How do you know if the practice of using coupons is really helping you save money? When you convince yourself that your couponing habits are insuring low prices on the items you’re purchasing, you may lose perspective on the actual amount of items you are buying and on the amount of money you are actually spending.
How can you avoid the “coupon trap?” That’s the phenomenon that can occur when you believe you are saving but you are, in reality, buying more than you should and spending more than you intend. How does this occur? When you are confronted with a store-full of products and the potential bargains represented by a pocketful of coupons, you face a dangerous combination of factors. While you think you are in control of what ends up in your shopping cart, you may become unduly influenced by your desire to save.
Here are some ideas to bear in mind when shopping to keep your focus on saving, not on spending:
- Don’t buy an item you don’t need just because you have a coupon for it. While the price of an item may be extremely cheap with a coupon, spending money on items you simply don’t need or won’t use is a waste of your money. Those little expenses on unnecessary items really add up in a short time, eating into your overall saving.
- Determine if the coupon truly makes the product a bargain. Even when you can save a cool buck on an item, does that really make it your most economical choice? If it’s your favorite brand, you’ll appreciate the savings but if you don’t have a preference, be certain to compare cost per unit, even taking into account the coupon’s value.
- Don’t buy in such quantity that you either forget that you have the items or they go to waste. Regularly take stock of what you already have on hand. Do you really need six more cans of tomato sauce or could you already feed a hungry army on what’s in your pantry?
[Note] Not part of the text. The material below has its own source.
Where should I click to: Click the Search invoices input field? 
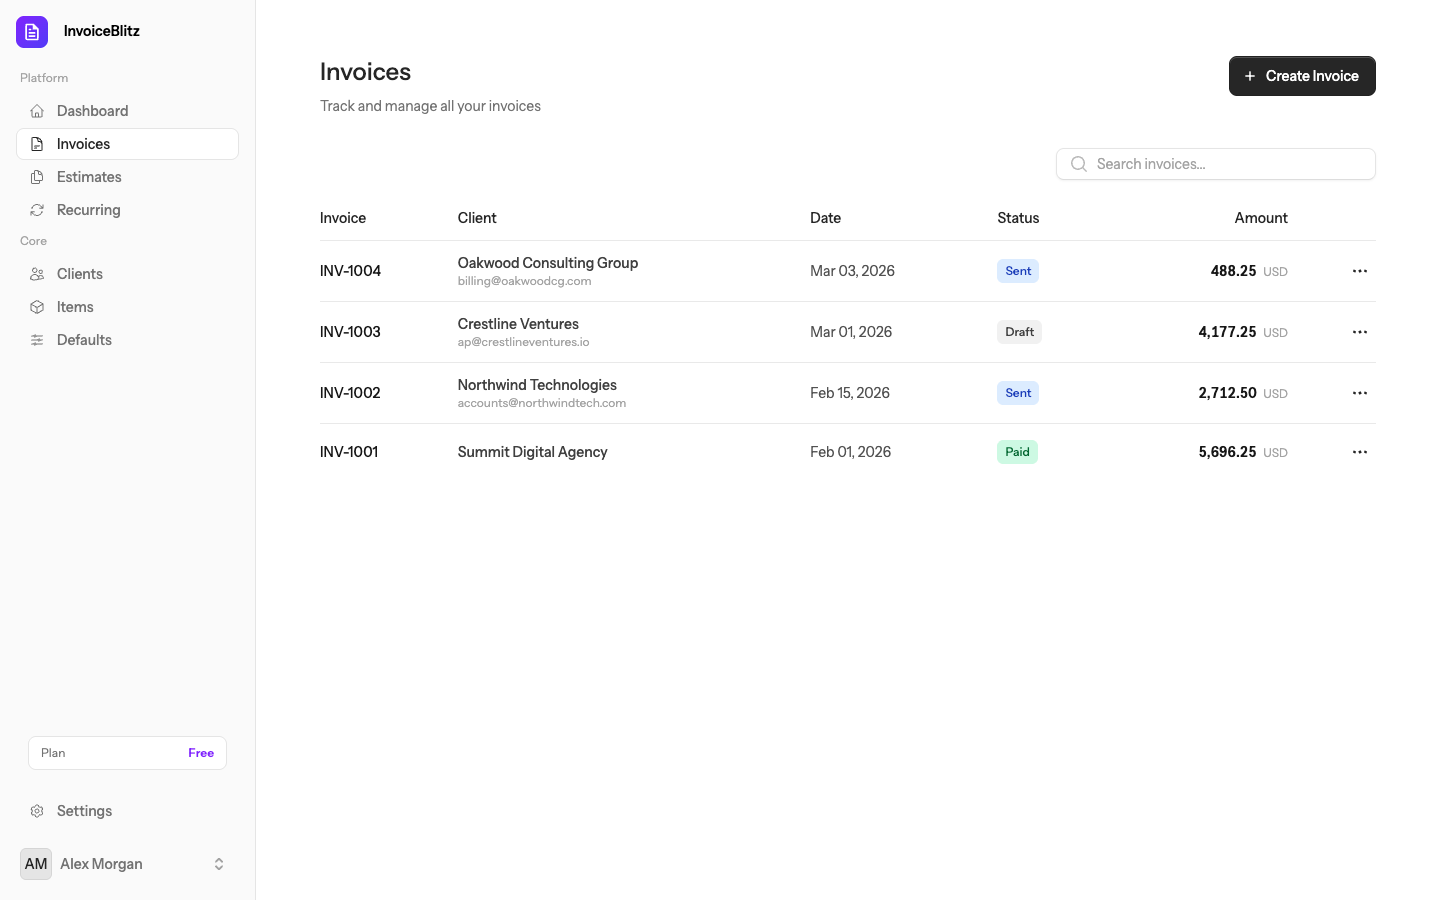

Be especially cautious with perishable items. If you are only going to throw away a significant portion of what you bought due to spoilage, it would have been wiser to pass on the purchase in the first place. Keep in mind that sales and coupons come around frequently – this is not the only chance you’ll get to take advantage of a good deal. It’s only a bargain when you’re using it – not when you’ve simply transferred it from the store’s shelf to your shelf.
- Take related expenses into account. If you need to make a special trip to a certain store or travel a long distance to redeem coupons, remember that your time, effort and gasoline have value too. Make sure it’s really worth going out of your way to realize the savings from coupons or you’re simply trading one cost for another.
The best way to regard coupons is that they represent an opportunity for savings. It is up to you and your prudent spending habits to take advantage of that opportunity or let it slide until the next opportunity comes along.